* **Text excerpt**:

Start

Simon: Yeah and I suppose that that question of what may come, it’s all speculation at this point which has to be recognised but Adam, just to turn to you for a sec, with so many examples from different parts around the world of what has happened...I’m in Ireland at the moment and over here all schools have shut.  As I say, it’s all speculation but I guess the question is, it’s all about being prepared for any eventuality, isn’t it?

Adam: Yeah that’s completely right.  I mean we’re seeing quite an influx of questions and queries coming in from our particular clients ranging from various markets, but a lot of them have somewhere along in their adoption, so in other words they’ve made the plan and they’re rolling this out.  It’s either accelerated their plans to obviously get the scale that they need to get it sorted, or some are going down a completely different tangent depending on resources, availability and also the digital teaching skills of staff which is something that really needs to be taken into consideration when you do something like this.

Simon: Yeah which leads us right into the main meat of our discussion which is online learning because it’s important.  As we’ve touched on many times on this podcast already, its important schools roll on with new resources but at a time like this it takes on an entirely new complexion and different level and type of importance.  So Su, I guess can you talk to us a little bit about that increased importance?  What does it look like now?  How important is online learning at the moment in response to this crisis?

End

* **Excerpted records**:

Start

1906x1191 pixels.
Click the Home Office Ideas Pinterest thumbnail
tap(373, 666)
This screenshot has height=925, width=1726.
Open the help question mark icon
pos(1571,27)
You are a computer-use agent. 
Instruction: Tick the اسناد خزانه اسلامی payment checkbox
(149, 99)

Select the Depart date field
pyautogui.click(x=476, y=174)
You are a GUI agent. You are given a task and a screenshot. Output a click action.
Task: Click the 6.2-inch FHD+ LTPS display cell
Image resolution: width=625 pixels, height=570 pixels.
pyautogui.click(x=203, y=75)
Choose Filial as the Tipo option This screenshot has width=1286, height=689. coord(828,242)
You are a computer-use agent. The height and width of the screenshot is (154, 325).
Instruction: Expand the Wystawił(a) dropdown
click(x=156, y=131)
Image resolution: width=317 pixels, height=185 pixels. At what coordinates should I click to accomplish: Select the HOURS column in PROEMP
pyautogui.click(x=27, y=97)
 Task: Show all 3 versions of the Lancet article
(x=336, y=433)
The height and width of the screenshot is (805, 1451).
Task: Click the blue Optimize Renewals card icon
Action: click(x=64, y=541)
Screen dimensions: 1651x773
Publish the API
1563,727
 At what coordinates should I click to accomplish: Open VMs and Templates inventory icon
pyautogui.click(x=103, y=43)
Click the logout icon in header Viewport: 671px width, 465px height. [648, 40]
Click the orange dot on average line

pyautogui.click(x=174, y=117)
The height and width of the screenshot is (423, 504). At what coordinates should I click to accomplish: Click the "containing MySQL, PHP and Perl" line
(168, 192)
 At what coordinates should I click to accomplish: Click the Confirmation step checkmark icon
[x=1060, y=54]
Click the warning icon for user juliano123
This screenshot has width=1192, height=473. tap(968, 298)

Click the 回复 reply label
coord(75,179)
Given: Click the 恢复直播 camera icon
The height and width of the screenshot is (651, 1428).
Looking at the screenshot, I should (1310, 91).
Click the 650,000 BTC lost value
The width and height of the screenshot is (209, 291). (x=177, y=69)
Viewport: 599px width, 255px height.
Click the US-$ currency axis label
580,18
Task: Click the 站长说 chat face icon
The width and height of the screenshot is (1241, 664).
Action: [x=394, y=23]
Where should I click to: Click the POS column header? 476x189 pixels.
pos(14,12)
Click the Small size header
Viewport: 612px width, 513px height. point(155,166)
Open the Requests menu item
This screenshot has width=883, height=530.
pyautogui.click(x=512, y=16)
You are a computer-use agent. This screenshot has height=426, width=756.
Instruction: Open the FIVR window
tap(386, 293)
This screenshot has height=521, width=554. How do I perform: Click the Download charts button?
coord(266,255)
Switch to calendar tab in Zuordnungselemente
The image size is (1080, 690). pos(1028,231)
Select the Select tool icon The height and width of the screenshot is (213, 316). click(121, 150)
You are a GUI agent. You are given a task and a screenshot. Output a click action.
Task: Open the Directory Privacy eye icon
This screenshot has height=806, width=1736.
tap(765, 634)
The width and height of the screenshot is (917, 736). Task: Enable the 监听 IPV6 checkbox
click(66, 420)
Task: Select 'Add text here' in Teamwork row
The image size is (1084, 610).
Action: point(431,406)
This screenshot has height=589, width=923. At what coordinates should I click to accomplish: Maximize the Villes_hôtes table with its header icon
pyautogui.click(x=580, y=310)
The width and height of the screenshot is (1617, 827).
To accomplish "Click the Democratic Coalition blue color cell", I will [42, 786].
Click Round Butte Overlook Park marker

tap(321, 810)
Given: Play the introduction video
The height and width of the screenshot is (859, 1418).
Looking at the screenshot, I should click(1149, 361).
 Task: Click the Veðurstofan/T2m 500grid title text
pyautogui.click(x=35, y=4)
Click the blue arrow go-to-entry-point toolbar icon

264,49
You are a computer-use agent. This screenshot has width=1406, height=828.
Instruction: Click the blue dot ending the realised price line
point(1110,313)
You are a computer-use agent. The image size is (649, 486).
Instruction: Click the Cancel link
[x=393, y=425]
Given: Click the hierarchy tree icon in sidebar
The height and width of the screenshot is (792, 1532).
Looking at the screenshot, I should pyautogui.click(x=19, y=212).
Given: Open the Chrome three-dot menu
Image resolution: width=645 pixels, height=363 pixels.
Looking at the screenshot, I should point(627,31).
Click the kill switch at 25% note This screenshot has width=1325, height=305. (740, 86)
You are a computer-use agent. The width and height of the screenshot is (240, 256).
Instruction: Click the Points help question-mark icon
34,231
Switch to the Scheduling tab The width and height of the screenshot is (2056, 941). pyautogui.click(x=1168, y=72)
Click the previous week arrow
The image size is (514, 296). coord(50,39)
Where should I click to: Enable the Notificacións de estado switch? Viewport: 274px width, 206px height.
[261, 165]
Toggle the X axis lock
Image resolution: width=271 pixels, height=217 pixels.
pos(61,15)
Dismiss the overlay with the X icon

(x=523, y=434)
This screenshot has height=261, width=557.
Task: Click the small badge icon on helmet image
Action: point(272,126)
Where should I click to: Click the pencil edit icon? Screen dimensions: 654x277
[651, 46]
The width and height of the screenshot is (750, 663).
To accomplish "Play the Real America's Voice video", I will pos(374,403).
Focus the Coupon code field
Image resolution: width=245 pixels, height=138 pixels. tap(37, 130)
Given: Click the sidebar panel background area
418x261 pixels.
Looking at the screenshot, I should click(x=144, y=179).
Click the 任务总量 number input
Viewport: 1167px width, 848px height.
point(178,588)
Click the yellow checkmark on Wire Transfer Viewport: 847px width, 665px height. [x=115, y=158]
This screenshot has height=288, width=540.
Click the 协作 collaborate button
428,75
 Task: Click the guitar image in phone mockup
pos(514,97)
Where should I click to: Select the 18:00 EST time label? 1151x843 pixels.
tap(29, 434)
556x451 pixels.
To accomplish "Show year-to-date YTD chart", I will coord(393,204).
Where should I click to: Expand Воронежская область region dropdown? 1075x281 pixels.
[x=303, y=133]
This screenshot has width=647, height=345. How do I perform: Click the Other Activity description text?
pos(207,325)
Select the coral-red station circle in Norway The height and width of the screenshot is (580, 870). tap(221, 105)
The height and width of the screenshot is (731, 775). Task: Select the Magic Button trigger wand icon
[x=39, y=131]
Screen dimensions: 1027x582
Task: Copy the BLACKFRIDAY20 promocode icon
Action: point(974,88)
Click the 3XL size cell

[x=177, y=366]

End

* **Exercise**:
In the podcast transcript, which country does Simon say he is in, and what has happened to schools there? The entries can be set aside; they are not needed.

* **Final answer**:
He is in Ireland, where all schools have shut.